Output each line from the one that contains "Task: Open the Git panel in the left sidebar" to the final line of the data below, exactly, and include nothing else.

Saved entries

◇ ◇ ◇

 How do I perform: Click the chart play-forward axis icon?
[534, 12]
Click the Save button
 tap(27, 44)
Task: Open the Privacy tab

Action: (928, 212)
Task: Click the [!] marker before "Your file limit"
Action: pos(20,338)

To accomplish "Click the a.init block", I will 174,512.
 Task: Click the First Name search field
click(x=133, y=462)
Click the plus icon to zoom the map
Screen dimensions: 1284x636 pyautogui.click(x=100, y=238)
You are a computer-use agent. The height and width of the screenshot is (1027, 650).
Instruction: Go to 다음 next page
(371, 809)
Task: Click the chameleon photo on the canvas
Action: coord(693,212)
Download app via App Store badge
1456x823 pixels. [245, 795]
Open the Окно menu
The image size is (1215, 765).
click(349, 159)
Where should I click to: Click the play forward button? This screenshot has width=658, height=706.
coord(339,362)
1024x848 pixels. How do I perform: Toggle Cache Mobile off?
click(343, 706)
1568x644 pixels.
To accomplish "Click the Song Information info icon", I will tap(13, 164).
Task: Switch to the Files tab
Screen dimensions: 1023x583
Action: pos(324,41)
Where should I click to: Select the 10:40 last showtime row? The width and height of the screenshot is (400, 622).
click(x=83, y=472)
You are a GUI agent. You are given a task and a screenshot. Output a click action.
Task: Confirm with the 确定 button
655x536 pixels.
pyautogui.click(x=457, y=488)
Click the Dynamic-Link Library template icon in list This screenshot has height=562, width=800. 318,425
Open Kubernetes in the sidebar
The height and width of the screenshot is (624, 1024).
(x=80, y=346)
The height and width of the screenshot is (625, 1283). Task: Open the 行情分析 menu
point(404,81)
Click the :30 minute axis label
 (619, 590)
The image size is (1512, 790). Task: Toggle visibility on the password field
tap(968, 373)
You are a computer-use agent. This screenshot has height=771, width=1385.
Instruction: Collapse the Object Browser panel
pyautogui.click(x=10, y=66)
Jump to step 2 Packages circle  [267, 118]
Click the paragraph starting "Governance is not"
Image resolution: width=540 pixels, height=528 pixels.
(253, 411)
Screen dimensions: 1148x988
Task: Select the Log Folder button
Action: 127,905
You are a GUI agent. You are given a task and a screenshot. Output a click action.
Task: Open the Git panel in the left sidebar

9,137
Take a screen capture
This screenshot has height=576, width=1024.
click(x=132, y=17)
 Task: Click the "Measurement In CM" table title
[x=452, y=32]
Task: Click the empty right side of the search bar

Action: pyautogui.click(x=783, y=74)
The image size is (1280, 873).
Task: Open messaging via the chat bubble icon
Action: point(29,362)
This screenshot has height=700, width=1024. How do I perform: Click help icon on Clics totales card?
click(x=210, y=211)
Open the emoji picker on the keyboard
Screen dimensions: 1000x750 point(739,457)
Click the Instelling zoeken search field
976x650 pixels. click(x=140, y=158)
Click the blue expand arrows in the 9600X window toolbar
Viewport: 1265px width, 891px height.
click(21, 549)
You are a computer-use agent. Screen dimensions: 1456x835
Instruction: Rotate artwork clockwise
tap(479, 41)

◇ ◇ ◇

» RESPONSE TO THIS TASK:
Task: Open the Git panel in the left sidebar

9,137
Take a screen capture
This screenshot has height=576, width=1024.
click(x=132, y=17)
 Task: Click the "Measurement In CM" table title
[x=452, y=32]
Task: Click the empty right side of the search bar

Action: pyautogui.click(x=783, y=74)
The image size is (1280, 873).
Task: Open messaging via the chat bubble icon
Action: point(29,362)
This screenshot has height=700, width=1024. How do I perform: Click help icon on Clics totales card?
click(x=210, y=211)
Open the emoji picker on the keyboard
Screen dimensions: 1000x750 point(739,457)
Click the Instelling zoeken search field
976x650 pixels. click(x=140, y=158)
Click the blue expand arrows in the 9600X window toolbar
Viewport: 1265px width, 891px height.
click(21, 549)
You are a computer-use agent. Screen dimensions: 1456x835
Instruction: Rotate artwork clockwise
tap(479, 41)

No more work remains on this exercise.